**What to do**:
Transcribe only the lines between the first line of the records and the line containing "Photos (972, 144)", inclusive, exactly as written.
━━ Information ━━
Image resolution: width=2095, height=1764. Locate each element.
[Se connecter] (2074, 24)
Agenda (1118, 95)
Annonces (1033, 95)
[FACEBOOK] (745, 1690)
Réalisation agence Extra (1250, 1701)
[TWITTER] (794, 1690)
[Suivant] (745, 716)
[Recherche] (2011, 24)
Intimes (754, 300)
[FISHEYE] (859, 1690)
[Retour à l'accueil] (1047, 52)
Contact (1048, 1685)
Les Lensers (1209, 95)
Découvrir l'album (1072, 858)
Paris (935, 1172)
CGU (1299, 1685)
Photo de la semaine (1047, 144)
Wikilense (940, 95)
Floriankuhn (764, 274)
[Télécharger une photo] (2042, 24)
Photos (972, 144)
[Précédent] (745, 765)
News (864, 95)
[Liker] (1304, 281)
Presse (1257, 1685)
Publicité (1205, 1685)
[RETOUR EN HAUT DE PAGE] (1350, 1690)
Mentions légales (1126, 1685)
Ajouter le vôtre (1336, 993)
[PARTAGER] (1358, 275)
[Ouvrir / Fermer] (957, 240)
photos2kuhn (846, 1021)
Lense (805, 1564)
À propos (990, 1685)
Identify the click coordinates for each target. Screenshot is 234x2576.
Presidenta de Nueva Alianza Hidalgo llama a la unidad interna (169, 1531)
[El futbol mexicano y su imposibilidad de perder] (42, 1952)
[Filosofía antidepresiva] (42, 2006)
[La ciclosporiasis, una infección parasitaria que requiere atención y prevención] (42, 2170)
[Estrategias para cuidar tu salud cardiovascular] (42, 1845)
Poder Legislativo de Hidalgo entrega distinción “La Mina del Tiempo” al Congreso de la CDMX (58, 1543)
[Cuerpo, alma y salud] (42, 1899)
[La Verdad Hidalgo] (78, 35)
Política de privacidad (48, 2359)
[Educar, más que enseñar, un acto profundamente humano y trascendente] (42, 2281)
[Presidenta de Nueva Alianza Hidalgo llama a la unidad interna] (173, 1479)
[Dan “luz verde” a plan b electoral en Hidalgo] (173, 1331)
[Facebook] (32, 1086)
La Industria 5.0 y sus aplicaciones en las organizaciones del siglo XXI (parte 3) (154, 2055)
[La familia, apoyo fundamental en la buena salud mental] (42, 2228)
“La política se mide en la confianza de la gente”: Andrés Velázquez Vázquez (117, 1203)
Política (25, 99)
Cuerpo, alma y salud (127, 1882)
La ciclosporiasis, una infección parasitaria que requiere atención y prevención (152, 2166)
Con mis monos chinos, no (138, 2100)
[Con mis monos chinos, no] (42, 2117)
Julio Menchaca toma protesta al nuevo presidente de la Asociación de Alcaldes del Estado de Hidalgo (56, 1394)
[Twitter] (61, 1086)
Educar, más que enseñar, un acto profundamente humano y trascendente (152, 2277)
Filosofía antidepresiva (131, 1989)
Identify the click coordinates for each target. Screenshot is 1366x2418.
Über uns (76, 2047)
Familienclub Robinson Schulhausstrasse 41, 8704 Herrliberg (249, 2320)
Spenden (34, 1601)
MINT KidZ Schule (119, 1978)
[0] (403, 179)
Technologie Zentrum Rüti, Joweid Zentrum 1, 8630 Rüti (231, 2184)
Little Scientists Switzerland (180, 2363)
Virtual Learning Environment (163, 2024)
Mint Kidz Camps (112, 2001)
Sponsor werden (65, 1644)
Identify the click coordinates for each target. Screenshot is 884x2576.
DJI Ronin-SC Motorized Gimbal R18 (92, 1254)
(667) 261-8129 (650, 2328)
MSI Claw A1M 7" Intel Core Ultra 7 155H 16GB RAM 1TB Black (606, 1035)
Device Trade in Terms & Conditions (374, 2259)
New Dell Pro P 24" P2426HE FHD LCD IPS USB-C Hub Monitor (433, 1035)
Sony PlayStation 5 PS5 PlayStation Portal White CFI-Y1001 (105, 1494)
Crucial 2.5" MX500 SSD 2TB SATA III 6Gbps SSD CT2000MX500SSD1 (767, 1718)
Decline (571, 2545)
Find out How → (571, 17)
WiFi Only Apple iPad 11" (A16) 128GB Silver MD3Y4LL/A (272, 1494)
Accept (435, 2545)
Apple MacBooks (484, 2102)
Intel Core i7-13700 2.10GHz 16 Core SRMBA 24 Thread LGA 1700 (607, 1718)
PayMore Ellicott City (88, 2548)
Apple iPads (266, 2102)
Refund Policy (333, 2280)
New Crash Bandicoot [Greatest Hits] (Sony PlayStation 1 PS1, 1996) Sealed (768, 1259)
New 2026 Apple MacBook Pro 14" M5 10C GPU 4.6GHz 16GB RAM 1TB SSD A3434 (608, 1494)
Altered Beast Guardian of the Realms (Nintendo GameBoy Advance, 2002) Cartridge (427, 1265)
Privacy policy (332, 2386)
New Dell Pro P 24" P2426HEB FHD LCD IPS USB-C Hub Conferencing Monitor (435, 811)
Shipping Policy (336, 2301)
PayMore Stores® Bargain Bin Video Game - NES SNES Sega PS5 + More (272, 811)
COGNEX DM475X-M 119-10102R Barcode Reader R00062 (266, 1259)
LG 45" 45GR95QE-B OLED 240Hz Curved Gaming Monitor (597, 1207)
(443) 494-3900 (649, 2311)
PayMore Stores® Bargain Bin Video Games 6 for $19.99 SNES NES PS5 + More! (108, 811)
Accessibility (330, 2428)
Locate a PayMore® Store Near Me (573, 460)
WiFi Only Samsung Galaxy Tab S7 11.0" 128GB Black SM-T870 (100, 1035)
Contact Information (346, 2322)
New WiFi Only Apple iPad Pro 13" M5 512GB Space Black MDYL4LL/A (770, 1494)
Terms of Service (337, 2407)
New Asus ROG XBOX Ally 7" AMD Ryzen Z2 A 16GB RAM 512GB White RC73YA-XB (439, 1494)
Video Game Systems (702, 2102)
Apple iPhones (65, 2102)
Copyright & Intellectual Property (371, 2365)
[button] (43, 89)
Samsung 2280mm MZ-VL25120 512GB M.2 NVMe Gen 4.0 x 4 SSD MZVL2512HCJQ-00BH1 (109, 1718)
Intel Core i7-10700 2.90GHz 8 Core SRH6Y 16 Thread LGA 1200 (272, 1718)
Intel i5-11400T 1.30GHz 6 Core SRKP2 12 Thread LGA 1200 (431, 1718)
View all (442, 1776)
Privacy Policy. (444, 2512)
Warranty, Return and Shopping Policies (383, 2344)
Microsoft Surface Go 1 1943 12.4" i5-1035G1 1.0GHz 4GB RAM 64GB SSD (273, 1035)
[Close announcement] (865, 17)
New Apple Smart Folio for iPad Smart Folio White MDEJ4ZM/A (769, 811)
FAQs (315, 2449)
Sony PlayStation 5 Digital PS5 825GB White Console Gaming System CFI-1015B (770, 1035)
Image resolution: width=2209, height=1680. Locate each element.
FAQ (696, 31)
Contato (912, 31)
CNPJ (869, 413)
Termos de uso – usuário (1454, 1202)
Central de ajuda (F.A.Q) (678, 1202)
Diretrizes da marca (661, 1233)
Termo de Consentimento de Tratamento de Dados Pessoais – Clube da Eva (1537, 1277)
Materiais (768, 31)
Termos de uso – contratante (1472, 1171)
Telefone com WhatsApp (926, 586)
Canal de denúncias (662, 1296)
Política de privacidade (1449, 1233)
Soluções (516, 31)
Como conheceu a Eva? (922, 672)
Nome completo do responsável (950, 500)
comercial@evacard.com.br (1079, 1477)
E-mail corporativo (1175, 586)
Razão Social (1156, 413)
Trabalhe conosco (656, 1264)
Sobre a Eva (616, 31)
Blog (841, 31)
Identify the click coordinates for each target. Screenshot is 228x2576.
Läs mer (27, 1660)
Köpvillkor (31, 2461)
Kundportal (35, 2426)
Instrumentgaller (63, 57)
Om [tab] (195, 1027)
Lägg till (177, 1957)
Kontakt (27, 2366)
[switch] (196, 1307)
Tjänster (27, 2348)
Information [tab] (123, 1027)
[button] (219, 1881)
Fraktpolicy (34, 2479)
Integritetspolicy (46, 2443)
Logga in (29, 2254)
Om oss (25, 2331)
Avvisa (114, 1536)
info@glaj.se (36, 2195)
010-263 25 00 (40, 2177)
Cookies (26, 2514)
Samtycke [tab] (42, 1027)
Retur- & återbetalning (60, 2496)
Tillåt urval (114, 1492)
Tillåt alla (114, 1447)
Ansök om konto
━━━
**Your solution**:
Image resolution: width=2095, height=1764. Locate each element.
[Se connecter] (2074, 24)
Agenda (1118, 95)
Annonces (1033, 95)
[FACEBOOK] (745, 1690)
Réalisation agence Extra (1250, 1701)
[TWITTER] (794, 1690)
[Suivant] (745, 716)
[Recherche] (2011, 24)
Intimes (754, 300)
[FISHEYE] (859, 1690)
[Retour à l'accueil] (1047, 52)
Contact (1048, 1685)
Les Lensers (1209, 95)
Découvrir l'album (1072, 858)
Paris (935, 1172)
CGU (1299, 1685)
Photo de la semaine (1047, 144)
Wikilense (940, 95)
Floriankuhn (764, 274)
[Télécharger une photo] (2042, 24)
Photos (972, 144)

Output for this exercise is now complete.